The station offers an assortment of teas, but the centerpiece is a tea of the day made in the samovar, and “we’re getting a tremendous number of people just walking in for tea,” Mullineaux observes. “We also have Starbucks in there with its espressos, but tea seems to really be the thing.”
The Edward St. John building houses international departments such as Russian studies and Chinese studies, “so we go around the world with our teas of the day,” Mullineaux says. “In fact, our manager who oversees Samovar is from Russia, so she takes a very personal interest in it.”
Another unique offering at Samovar is a coffee/tea blend called Java Zen that was developed by a team of three students, “and we’re helping them with their launch by offering it at Samovar,” Mullineaux says.

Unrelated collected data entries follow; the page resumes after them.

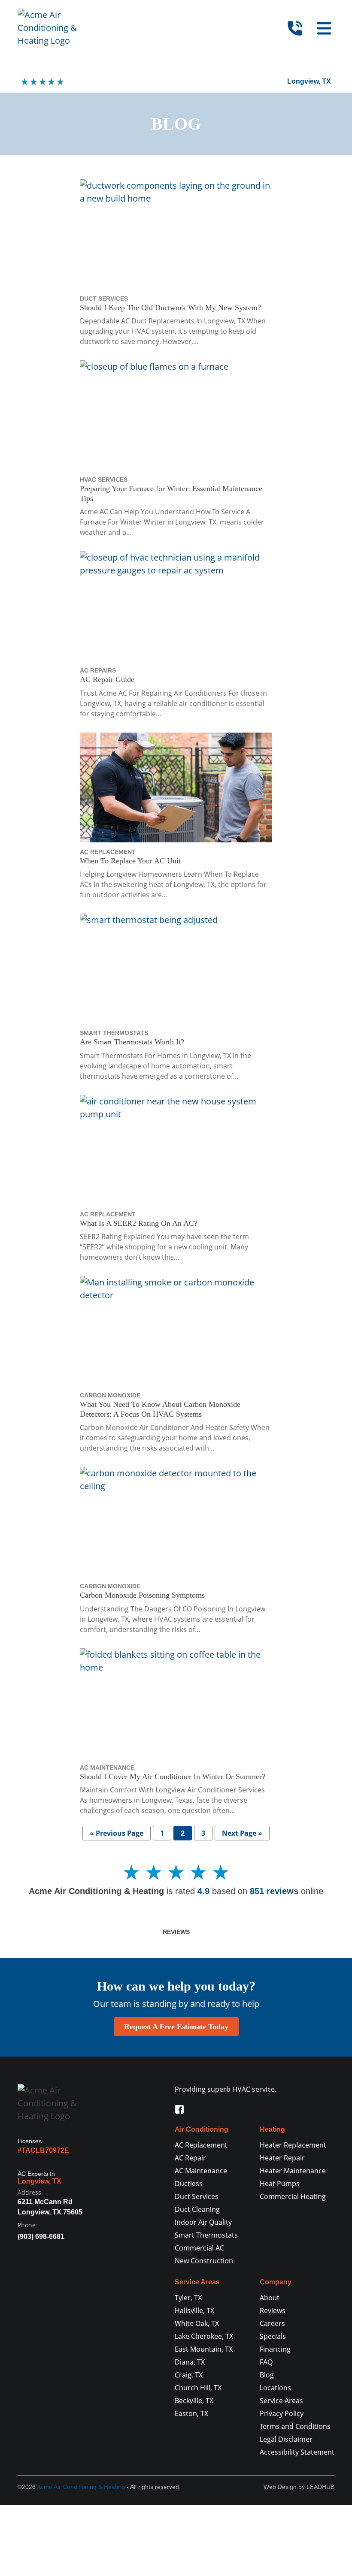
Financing (275, 2349)
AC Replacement (201, 2145)
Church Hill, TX (198, 2387)
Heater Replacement (293, 2145)
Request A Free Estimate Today (176, 2026)
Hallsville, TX (194, 2310)
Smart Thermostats (206, 2235)
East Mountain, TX (204, 2349)
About (269, 2297)
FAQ (266, 2362)
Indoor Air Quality (203, 2222)
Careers (272, 2323)
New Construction (204, 2260)
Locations (275, 2387)
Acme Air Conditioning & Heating (81, 2486)
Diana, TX (190, 2362)
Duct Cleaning (197, 2209)
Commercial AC (199, 2248)
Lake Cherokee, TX (204, 2336)
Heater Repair (282, 2158)
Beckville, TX (194, 2400)
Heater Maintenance (293, 2170)
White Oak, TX (197, 2323)
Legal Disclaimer (286, 2439)
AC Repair (190, 2158)
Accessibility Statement (297, 2452)
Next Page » (242, 1833)
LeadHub (320, 2486)
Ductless (189, 2183)
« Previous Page (116, 1833)
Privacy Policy (281, 2413)
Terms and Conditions (295, 2426)
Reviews (176, 1931)
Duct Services (196, 2196)
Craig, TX (189, 2375)
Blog (267, 2375)
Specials (273, 2336)
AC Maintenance (201, 2170)
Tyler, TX (188, 2297)
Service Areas (281, 2400)
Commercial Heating (293, 2196)
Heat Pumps (280, 2183)
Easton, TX (191, 2413)
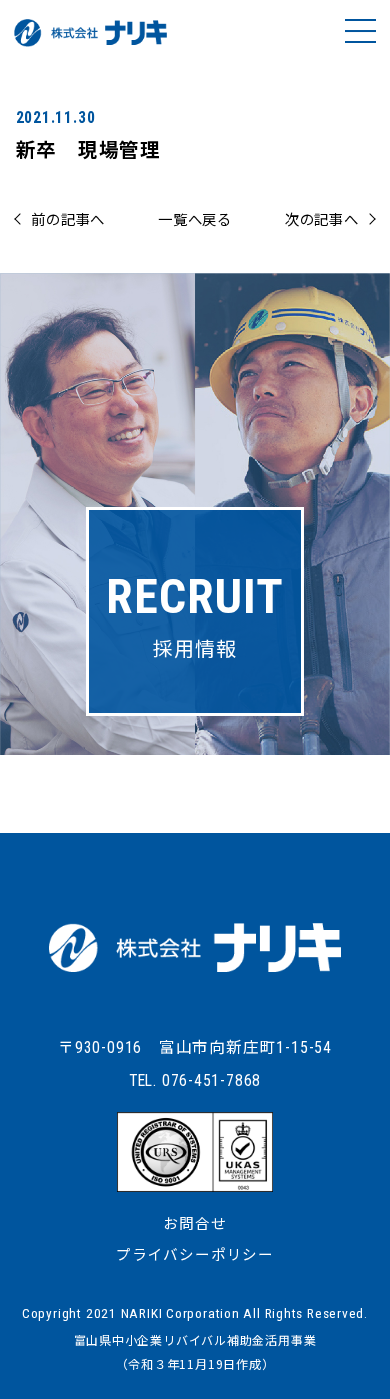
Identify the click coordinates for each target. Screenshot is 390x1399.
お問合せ (194, 1222)
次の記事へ (322, 218)
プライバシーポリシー (195, 1253)
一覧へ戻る (195, 218)
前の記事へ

Samovar is currently open only in the morning and early afternoon, “but that will change when the St. John Center opens,” says Mullineaux, noting that classes will extend into the late afternoon at the facility, necessitating all-day service during the week. It will remain closed on weekends as that part of campus is a “dead zone” when classes are not in session, he says.
Currently, traffic only averages about a hundred a day, since the building is largely isolated from the rest of the campus by fences surrounding the Edward St. John construction site. Those are expected to be removed June 1, at which point, “we’ll have this nice, wide open area that is basically a pathway from one side of campus to the other.”
Another construction project on campus involved Applause, which Mullineaux describes as “all healthy. [The menu] is a combination of made-to-order salads, upscale sandwiches, composed salads and then also we have a grain of the day, a potato of the day, a roasted vegetable of the day and a braise of the day.”
Customers make their own soft drinks using carbonated water and their choice of flavored syrups.
Applause is open during the day to serve students and staff takings classes in the building, as well as for evening performances. The concept drew about 250 customers over its first three days of operation.